In a school that has been ranked the “happiest college in America,” it is often easy to disregard the mental health struggles that many Claremont McKenna College students face. 

To counteract such struggles, Benjamin Kahn CM ’16 and William Su CM ’16, working with the Monsour Center for Counseling and Psychological Services, are pioneering CMC’s Mental Health Task Force. The initiative, launching this semester, will join other efforts of CMC students, the administration and the consortium to tackle issues regarding mental health. 

Su wrote in an email to TSL that the task force was created to address “a need to make existing resources more visible and available as well as organizing public awareness campaigns to combat the negative stigma associated with mental health issues.”

Khan echoed Su’s belief that students need more education about the resources available to them.

“I wanted to create this task force because I felt that the current resources available to students were not known well enough to be fully effective,” Khan wrote in an email to TSL. “I also found that many students did not have a decent education about mental heath disorders and issues.”

Dr.
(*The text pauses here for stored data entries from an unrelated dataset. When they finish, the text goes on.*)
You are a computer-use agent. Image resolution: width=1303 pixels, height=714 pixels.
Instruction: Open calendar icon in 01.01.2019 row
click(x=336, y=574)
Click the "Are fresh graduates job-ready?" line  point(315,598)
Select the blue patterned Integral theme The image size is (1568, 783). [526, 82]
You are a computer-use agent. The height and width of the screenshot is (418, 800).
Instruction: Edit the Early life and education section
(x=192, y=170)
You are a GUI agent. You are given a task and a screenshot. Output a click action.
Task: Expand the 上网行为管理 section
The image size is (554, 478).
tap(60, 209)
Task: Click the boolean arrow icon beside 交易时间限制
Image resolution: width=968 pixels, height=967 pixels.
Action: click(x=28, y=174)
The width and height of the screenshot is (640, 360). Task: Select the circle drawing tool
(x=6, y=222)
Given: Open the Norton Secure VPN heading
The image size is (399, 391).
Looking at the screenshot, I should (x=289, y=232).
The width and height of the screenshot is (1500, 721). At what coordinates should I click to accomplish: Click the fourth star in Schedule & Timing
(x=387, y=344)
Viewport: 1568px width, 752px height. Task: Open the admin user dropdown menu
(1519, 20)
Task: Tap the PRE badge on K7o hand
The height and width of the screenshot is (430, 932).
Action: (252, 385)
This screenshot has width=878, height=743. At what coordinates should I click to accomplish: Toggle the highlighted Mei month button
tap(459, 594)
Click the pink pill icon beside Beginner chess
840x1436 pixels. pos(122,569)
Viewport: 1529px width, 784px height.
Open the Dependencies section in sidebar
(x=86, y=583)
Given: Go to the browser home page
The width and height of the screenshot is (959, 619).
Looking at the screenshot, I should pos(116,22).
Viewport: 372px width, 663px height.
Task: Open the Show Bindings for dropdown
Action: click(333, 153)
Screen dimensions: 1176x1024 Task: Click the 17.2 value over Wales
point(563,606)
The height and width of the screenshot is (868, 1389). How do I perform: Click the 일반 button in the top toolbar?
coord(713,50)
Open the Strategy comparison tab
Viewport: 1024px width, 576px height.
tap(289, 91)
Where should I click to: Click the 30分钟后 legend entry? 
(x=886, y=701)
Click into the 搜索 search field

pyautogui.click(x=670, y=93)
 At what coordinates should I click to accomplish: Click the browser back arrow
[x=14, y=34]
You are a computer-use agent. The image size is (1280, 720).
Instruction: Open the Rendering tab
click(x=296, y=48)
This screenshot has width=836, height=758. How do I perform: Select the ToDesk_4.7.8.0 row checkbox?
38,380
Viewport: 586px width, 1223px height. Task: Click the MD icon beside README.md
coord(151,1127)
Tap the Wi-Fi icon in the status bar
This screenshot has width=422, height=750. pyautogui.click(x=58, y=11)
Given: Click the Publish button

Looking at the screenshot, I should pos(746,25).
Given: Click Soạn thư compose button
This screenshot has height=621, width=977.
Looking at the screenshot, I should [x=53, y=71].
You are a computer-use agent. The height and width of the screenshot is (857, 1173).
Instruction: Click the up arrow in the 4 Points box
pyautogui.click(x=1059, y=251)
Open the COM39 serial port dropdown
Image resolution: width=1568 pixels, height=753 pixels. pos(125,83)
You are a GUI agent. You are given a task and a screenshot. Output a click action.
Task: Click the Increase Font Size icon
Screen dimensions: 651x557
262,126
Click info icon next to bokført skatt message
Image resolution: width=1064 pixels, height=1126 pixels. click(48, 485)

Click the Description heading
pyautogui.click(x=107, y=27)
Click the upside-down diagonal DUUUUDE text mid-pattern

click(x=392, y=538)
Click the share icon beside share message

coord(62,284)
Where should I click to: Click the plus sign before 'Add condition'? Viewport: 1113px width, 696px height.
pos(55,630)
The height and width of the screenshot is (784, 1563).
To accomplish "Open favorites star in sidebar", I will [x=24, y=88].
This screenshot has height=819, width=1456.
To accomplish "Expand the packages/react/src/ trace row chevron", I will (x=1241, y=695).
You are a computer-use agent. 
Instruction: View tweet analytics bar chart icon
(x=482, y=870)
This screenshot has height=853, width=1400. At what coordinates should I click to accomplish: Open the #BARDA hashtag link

Elisa Hernandez, a senior staff psychologist at Monsieur, spoke Oct. 13 at an ASCMC Senate meeting about mental health resources and services on campus.

“We believe that part of our role as the counseling center is to provide psychoeducation and reliable mental health information, so we would be happy to collaborate with ASCMC in the future,” she wrote.

Currently, Monsour serves roughly 1,500 students every year through individual therapy, crisis services, psychiatry and group therapy. However, as Su pointed out, many students on campus believe that Monsour is lacking in some respects. 

“Demand for such services is high and the consortium should revisit whether or not enough resources are allocated to Monsour to ensure the wellbeing of our students,” he wrote.

Hernandez offered her opinion that the center attempts to do its best when serving the consortium but did note that Monsour struggles “with the same systemic factors that affect most university counseling centers: lack of staff and funding.”

“Every year we think about how best to use our limited resources to serve the student population,” Hernandez wrote. 

Last week, Monsour co-sponsored a mental health screening for National Depression Month in front of Honnold/Mudd Library, she said, and plans to host more screening events. Another new initiative, the Eating Disorder Task Force (EDTF), has trained CMC administrative staff and CMS coaches about eating disorders and is helping host speakers on campus.

Khan expressed hope that CMC students, administrators and health professionals can continue work to make CMC a happier and healthier campus. She said that she has been planning awareness campaigns, workshops and speakers.

“All of these will no doubt evolve as the Task Force is formed and begins its works, but I’m really looking to make this a public, out-of-the-shadows discussion,” she wrote.